Es gibt keine sinnvolle Erklärung dafür. Politisch und rechtlich dürfen wir zwar frei berichten, kommen aber nicht als Augenzeugen in den Gerichtssaal. Dabei hat eine seriöse Berichterstattung viel damit zu tun, selbst Augenzeuge zu sein und sich nicht auf die Berichte anderer verlassen zu müssen. Die wenigen Presseplätze sind daher schon eine Katastrophe. Und: Wir sprechen hier nicht über vier- oder fünfhundert Journalisten aus aller Welt, sondern über 120 Journalisten, die akkreditiert werden wollen. Dann zu sagen, es gebe Platzprobleme, finde ich wahnsinnig primitiv.

Lenkt die Debatte um die Presseplätze nicht von den eigentlich bedeutenden Fragen ab, die in dem Prozess behandelt werden sollten?

Eigentlich ist der gesamte NSU-Komplex eine Geschichte der Ablenkung. Anstatt ausführlich über die Strukturen des NSU oder das Versagen einzelner Behörden zu sprechen, sind wir immer nur mit Äußerlichkeiten beschäftigt. Zum Beispiel mit der Frage, ob wir den Verfassungsschutz brauchen oder ob man bestimmte Behörden zusammenlegen muss. Das sind Fragen, die man immer und jederzeit diskutieren kann, aber doch nicht während man über den NSU an sich spricht. So nutzen die verschiedenen politischen Interessengruppen das NSU-Thema, um das zu verhandeln, was sie ohnehin immer verhandeln wollen und arbeiten sich mit ihren Forderungen am NSU ab. Über den NSU selbst wird dabei gar nicht gesprochen, weshalb wir über ihn bis heute kaum etwas wissen: Wer ist denn der NSU? Gehörten die Mörder von zehn Menschen tatsächlich einer terroristischen Vereinigung namens NSU an? Wie groß ist das dazugehörige Netzwerk? Anstatt über diese Fragen zu berichten, empören wir uns medial ständig über irgendwelche „Aufreger“.

Wird die juristische Aufarbeitung zur Aufklärung beitragen?

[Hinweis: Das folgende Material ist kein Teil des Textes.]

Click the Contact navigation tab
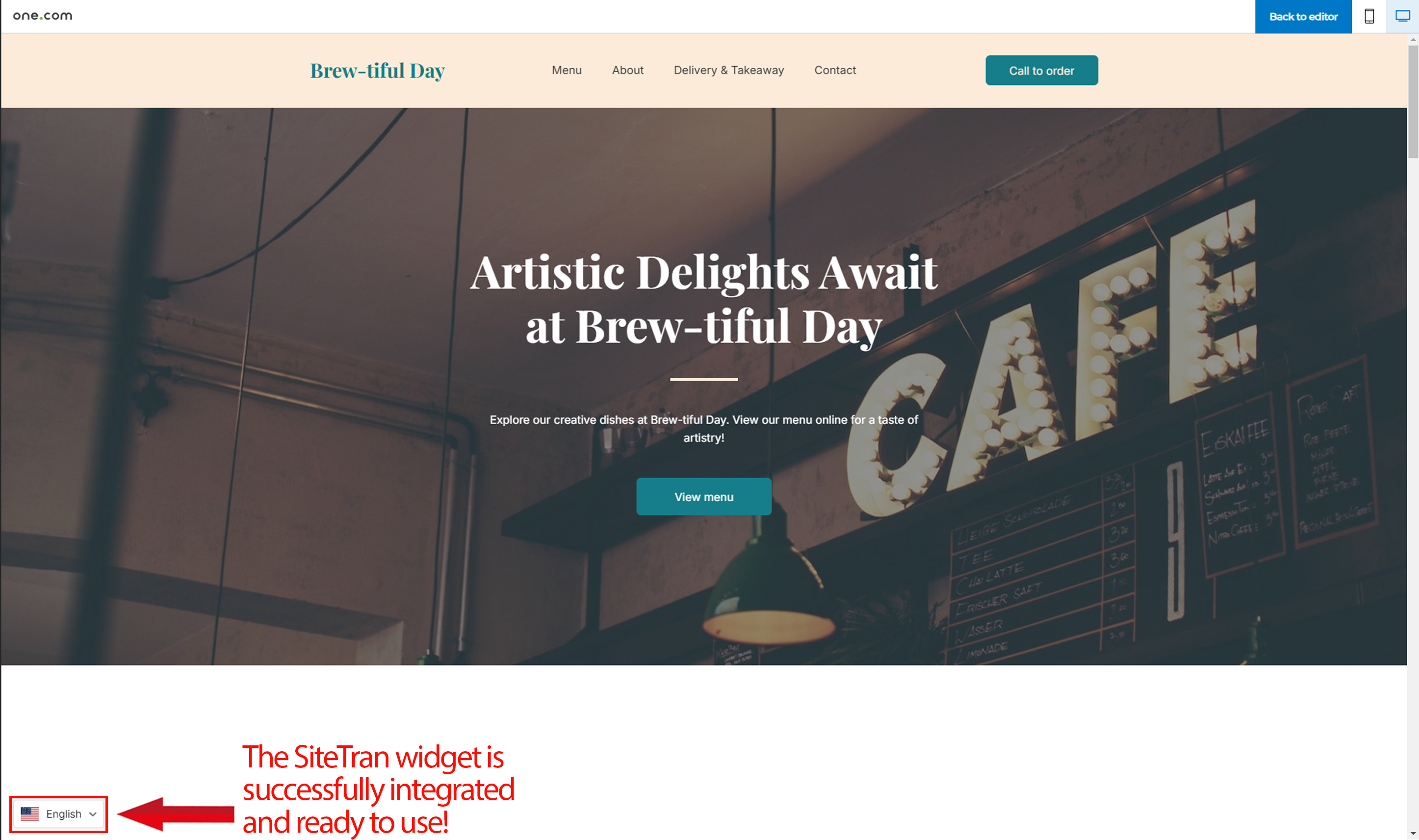 coord(835,70)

In dem Prozess wird nur die Schuld der fünf Angeklagten verhandelt und nichts anderes. Da man jedoch keine sicheren Erkenntnisse hat, besteht die Hoffnung, dass im Zuge der Gerichtsverhandlung aus Versehen mehr herauskommt. Die Aufklärung muss aber letztlich woanders stattfinden. Was machen eigentlich das BKA und seine Ermittlungseinheit „Trio“ seit anderthalb Jahren, die im Übrigen auch keine Prozessbeobachter vor Ort haben? Mir scheint, wir haben noch immer einen unaufgeklärten Fall und kennen bei den einzelnen Taten gar nicht alle beteiligten Mörder. Die wenigen Dinge, die wir wissen, wissen wir nur, weil parlamentarische Untersuchungsausschüsse getagt haben und weil Akten an die Öffentlichkeit gelangt sind – zumindest die, die man nicht vernichtet hat. Im Grunde kann man sagen, dass der Bundestagsuntersuchungsausschuss in einem Jahr wahrscheinlich mehr zutage gefördert hat als 14 Jahre Ermittlungsarbeit über mehrere Bundesländer hinweg.

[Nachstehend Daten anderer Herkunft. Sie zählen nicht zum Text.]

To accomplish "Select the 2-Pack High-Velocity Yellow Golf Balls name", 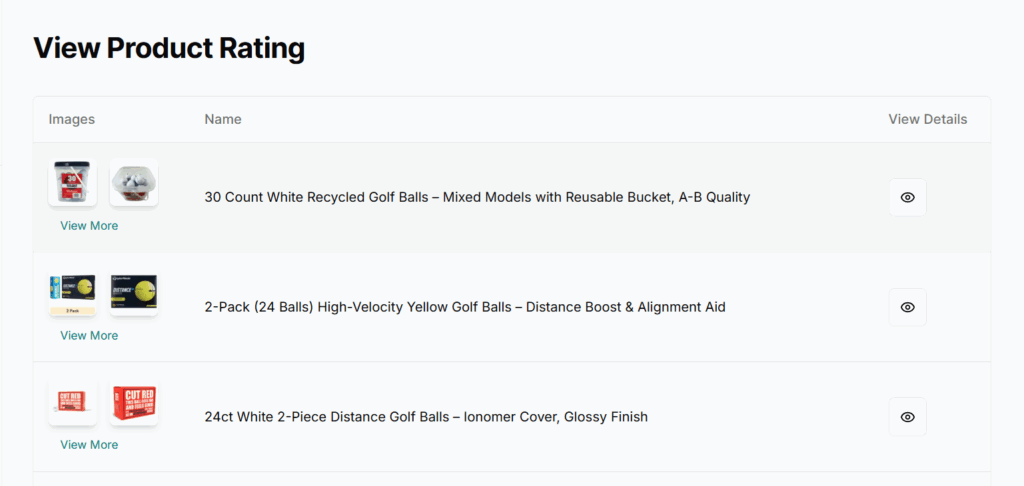I will point(465,307).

Wie beurteilen Sie in diesem Zusammenhang das Engagement der Medien? Schließlich haben Sie vor ungefähr einem Jahr starke Kritik an Ihren Presse-Kollegen geübt – diese würden sich für den NSU-Ausschuss nicht interessieren. Hat sich die Berichterstattung seitdem verändert?

Ich habe bis zum November letzten Jahres regelmäßig den Untersuchungsausschuss besucht und in den ersten Monaten saßen dort nur eine Handvoll Leute, von denen vielleicht die Hälfte Journalisten waren. Die andere Hälfte war von Organisationen, die sich dann später zum NSU-Watch-Blog formiert haben, von Gruppen, die ich vorher gar nicht kannte und die zum Thema eine bessere Medienarbeit organisiert haben als die Zeitungen.

Die etablierten Print-Medien haben das Thema also weiterhin vernachlässigt?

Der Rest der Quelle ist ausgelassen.